[EXERCISE OBJECTIVE]: Output every record again so that it matches the original word for word.

◆ ◆ ◆ ◆

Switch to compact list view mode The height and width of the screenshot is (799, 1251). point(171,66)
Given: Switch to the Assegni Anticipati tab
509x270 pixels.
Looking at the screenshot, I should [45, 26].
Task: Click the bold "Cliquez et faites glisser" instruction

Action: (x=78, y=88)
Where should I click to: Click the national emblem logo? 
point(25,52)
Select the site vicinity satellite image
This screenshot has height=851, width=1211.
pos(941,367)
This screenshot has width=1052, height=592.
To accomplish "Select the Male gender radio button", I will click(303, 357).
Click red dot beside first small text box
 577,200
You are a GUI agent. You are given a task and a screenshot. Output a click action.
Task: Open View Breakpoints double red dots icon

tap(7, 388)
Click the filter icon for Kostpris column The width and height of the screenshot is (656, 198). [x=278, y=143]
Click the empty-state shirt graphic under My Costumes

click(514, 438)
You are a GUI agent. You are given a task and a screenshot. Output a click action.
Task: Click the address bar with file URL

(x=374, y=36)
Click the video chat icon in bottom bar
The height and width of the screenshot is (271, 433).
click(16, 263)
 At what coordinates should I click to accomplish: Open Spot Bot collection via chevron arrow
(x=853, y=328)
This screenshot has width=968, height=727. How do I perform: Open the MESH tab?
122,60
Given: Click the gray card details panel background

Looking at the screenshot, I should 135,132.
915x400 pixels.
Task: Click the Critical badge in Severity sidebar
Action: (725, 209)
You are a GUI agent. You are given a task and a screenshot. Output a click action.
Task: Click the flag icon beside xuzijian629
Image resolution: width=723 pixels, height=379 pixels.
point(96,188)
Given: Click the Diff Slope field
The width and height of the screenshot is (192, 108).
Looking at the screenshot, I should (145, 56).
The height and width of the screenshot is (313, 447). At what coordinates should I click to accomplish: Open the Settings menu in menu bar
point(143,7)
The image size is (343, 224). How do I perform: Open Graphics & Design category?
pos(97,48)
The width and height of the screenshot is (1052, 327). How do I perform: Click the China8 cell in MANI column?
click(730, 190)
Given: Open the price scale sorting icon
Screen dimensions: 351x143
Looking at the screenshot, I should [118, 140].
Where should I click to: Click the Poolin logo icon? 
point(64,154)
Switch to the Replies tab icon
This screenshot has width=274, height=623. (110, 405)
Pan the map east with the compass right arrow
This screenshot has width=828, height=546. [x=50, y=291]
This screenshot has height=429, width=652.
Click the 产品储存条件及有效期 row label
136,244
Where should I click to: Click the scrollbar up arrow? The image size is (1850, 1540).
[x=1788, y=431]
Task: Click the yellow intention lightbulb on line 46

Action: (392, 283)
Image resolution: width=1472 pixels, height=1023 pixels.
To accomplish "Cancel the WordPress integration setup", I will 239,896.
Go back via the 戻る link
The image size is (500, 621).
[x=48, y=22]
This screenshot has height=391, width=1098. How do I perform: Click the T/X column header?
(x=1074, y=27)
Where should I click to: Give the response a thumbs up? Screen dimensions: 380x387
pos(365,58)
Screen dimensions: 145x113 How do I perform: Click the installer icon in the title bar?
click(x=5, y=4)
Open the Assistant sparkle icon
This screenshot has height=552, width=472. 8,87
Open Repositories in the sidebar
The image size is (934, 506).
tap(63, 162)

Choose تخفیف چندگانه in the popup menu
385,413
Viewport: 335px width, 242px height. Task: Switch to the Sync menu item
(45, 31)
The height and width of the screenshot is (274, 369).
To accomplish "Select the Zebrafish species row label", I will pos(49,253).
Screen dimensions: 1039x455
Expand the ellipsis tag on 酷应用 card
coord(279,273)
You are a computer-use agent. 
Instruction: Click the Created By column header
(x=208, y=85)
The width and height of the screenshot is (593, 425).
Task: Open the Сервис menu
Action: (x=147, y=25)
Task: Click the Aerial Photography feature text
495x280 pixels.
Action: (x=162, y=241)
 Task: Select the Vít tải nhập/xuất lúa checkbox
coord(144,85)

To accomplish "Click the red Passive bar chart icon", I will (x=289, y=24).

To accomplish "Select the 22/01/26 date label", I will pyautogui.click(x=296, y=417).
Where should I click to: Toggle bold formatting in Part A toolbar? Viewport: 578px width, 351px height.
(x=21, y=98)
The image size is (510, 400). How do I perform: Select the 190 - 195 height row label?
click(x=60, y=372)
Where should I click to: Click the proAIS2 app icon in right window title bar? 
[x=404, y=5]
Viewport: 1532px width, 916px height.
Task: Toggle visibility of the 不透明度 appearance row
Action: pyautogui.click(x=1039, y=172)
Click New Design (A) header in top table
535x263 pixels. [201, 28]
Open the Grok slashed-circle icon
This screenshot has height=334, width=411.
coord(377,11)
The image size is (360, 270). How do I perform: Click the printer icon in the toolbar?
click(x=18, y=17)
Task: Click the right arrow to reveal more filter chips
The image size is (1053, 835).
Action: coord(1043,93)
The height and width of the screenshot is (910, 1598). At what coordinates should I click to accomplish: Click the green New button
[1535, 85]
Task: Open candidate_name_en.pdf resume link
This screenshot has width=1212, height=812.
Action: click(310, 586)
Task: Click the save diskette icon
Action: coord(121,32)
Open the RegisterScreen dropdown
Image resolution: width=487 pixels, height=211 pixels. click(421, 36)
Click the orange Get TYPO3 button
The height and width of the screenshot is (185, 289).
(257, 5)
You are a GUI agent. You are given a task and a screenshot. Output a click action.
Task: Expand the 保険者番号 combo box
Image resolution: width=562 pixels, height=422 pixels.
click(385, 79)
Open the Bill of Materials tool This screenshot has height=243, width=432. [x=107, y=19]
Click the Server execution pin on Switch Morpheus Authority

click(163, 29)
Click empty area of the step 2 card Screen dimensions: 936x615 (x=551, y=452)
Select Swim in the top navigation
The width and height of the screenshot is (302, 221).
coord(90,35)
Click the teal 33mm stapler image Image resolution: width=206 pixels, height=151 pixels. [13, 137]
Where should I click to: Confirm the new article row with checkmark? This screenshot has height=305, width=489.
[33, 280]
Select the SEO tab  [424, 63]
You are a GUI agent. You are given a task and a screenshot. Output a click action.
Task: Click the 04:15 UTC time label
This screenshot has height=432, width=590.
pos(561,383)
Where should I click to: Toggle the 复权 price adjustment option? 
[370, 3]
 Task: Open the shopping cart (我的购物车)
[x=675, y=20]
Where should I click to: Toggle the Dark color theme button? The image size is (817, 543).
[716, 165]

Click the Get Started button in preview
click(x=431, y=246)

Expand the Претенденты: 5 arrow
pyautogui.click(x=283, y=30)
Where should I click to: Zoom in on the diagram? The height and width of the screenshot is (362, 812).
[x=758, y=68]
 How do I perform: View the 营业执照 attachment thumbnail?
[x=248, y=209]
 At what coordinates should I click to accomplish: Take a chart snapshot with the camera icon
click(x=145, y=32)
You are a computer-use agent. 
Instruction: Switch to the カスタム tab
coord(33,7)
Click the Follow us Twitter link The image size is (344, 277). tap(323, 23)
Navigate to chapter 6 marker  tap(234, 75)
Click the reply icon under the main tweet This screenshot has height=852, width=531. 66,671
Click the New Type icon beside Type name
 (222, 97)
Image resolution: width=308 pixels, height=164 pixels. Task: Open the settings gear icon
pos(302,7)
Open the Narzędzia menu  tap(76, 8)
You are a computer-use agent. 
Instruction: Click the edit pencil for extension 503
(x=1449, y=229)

◆ ◆ ◆ ◆

[EXERCISE ANSWER]:
Switch to compact list view mode The height and width of the screenshot is (799, 1251). point(171,66)
Given: Switch to the Assegni Anticipati tab
509x270 pixels.
Looking at the screenshot, I should [45, 26].
Task: Click the bold "Cliquez et faites glisser" instruction

Action: (x=78, y=88)
Where should I click to: Click the national emblem logo? 
point(25,52)
Select the site vicinity satellite image
This screenshot has height=851, width=1211.
pos(941,367)
This screenshot has width=1052, height=592.
To accomplish "Select the Male gender radio button", I will click(303, 357).
Click red dot beside first small text box
 577,200
You are a GUI agent. You are given a task and a screenshot. Output a click action.
Task: Open View Breakpoints double red dots icon

tap(7, 388)
Click the filter icon for Kostpris column The width and height of the screenshot is (656, 198). [x=278, y=143]
Click the empty-state shirt graphic under My Costumes

click(514, 438)
You are a GUI agent. You are given a task and a screenshot. Output a click action.
Task: Click the address bar with file URL

(x=374, y=36)
Click the video chat icon in bottom bar
The height and width of the screenshot is (271, 433).
click(16, 263)
 At what coordinates should I click to accomplish: Open Spot Bot collection via chevron arrow
(x=853, y=328)
This screenshot has width=968, height=727. How do I perform: Open the MESH tab?
122,60
Given: Click the gray card details panel background

Looking at the screenshot, I should 135,132.
915x400 pixels.
Task: Click the Critical badge in Severity sidebar
Action: (725, 209)
You are a GUI agent. You are given a task and a screenshot. Output a click action.
Task: Click the flag icon beside xuzijian629
Image resolution: width=723 pixels, height=379 pixels.
point(96,188)
Given: Click the Diff Slope field
The width and height of the screenshot is (192, 108).
Looking at the screenshot, I should (145, 56).
The height and width of the screenshot is (313, 447). At what coordinates should I click to accomplish: Open the Settings menu in menu bar
point(143,7)
The image size is (343, 224). How do I perform: Open Graphics & Design category?
pos(97,48)
The width and height of the screenshot is (1052, 327). How do I perform: Click the China8 cell in MANI column?
click(730, 190)
Given: Open the price scale sorting icon
Screen dimensions: 351x143
Looking at the screenshot, I should [118, 140].
Where should I click to: Click the Poolin logo icon? 
point(64,154)
Switch to the Replies tab icon
This screenshot has width=274, height=623. (110, 405)
Pan the map east with the compass right arrow
This screenshot has width=828, height=546. [x=50, y=291]
This screenshot has height=429, width=652.
Click the 产品储存条件及有效期 row label
136,244
Where should I click to: Click the scrollbar up arrow? The image size is (1850, 1540).
[x=1788, y=431]
Task: Click the yellow intention lightbulb on line 46

Action: (392, 283)
Image resolution: width=1472 pixels, height=1023 pixels.
To accomplish "Cancel the WordPress integration setup", I will 239,896.
Go back via the 戻る link
The image size is (500, 621).
[x=48, y=22]
This screenshot has height=391, width=1098. How do I perform: Click the T/X column header?
(x=1074, y=27)
Where should I click to: Give the response a thumbs up? Screen dimensions: 380x387
pos(365,58)
Screen dimensions: 145x113 How do I perform: Click the installer icon in the title bar?
click(x=5, y=4)
Open the Assistant sparkle icon
This screenshot has height=552, width=472. 8,87
Open Repositories in the sidebar
The image size is (934, 506).
tap(63, 162)

Choose تخفیف چندگانه in the popup menu
385,413
Viewport: 335px width, 242px height. Task: Switch to the Sync menu item
(45, 31)
The height and width of the screenshot is (274, 369).
To accomplish "Select the Zebrafish species row label", I will pos(49,253).
Screen dimensions: 1039x455
Expand the ellipsis tag on 酷应用 card
coord(279,273)
You are a computer-use agent. 
Instruction: Click the Created By column header
(x=208, y=85)
The width and height of the screenshot is (593, 425).
Task: Open the Сервис menu
Action: (x=147, y=25)
Task: Click the Aerial Photography feature text
495x280 pixels.
Action: (x=162, y=241)
 Task: Select the Vít tải nhập/xuất lúa checkbox
coord(144,85)

To accomplish "Click the red Passive bar chart icon", I will (x=289, y=24).

To accomplish "Select the 22/01/26 date label", I will pyautogui.click(x=296, y=417).
Where should I click to: Toggle bold formatting in Part A toolbar? Viewport: 578px width, 351px height.
(x=21, y=98)
The image size is (510, 400). How do I perform: Select the 190 - 195 height row label?
click(x=60, y=372)
Where should I click to: Click the proAIS2 app icon in right window title bar? 
[x=404, y=5]
Viewport: 1532px width, 916px height.
Task: Toggle visibility of the 不透明度 appearance row
Action: pyautogui.click(x=1039, y=172)
Click New Design (A) header in top table
535x263 pixels. [201, 28]
Open the Grok slashed-circle icon
This screenshot has height=334, width=411.
coord(377,11)
The image size is (360, 270). How do I perform: Click the printer icon in the toolbar?
click(x=18, y=17)
Task: Click the right arrow to reveal more filter chips
The image size is (1053, 835).
Action: coord(1043,93)
The height and width of the screenshot is (910, 1598). At what coordinates should I click to accomplish: Click the green New button
[1535, 85]
Task: Open candidate_name_en.pdf resume link
This screenshot has width=1212, height=812.
Action: click(310, 586)
Task: Click the save diskette icon
Action: coord(121,32)
Open the RegisterScreen dropdown
Image resolution: width=487 pixels, height=211 pixels. click(421, 36)
Click the orange Get TYPO3 button
The height and width of the screenshot is (185, 289).
(257, 5)
You are a GUI agent. You are given a task and a screenshot. Output a click action.
Task: Expand the 保険者番号 combo box
Image resolution: width=562 pixels, height=422 pixels.
click(385, 79)
Open the Bill of Materials tool This screenshot has height=243, width=432. [x=107, y=19]
Click the Server execution pin on Switch Morpheus Authority

click(163, 29)
Click empty area of the step 2 card Screen dimensions: 936x615 (x=551, y=452)
Select Swim in the top navigation
The width and height of the screenshot is (302, 221).
coord(90,35)
Click the teal 33mm stapler image Image resolution: width=206 pixels, height=151 pixels. [13, 137]
Where should I click to: Confirm the new article row with checkmark? This screenshot has height=305, width=489.
[33, 280]
Select the SEO tab  [424, 63]
You are a GUI agent. You are given a task and a screenshot. Output a click action.
Task: Click the 04:15 UTC time label
This screenshot has height=432, width=590.
pos(561,383)
Where should I click to: Toggle the 复权 price adjustment option? 
[370, 3]
 Task: Open the shopping cart (我的购物车)
[x=675, y=20]
Where should I click to: Toggle the Dark color theme button? The image size is (817, 543).
[716, 165]

Click the Get Started button in preview
click(x=431, y=246)

Expand the Претенденты: 5 arrow
pyautogui.click(x=283, y=30)
Where should I click to: Zoom in on the diagram? The height and width of the screenshot is (362, 812).
[x=758, y=68]
 How do I perform: View the 营业执照 attachment thumbnail?
[x=248, y=209]
 At what coordinates should I click to accomplish: Take a chart snapshot with the camera icon
click(x=145, y=32)
You are a computer-use agent. 
Instruction: Switch to the カスタム tab
coord(33,7)
Click the Follow us Twitter link The image size is (344, 277). tap(323, 23)
Navigate to chapter 6 marker  tap(234, 75)
Click the reply icon under the main tweet This screenshot has height=852, width=531. 66,671
Click the New Type icon beside Type name
 (222, 97)
Image resolution: width=308 pixels, height=164 pixels. Task: Open the settings gear icon
pos(302,7)
Open the Narzędzia menu  tap(76, 8)
You are a computer-use agent. 
Instruction: Click the edit pencil for extension 503
(x=1449, y=229)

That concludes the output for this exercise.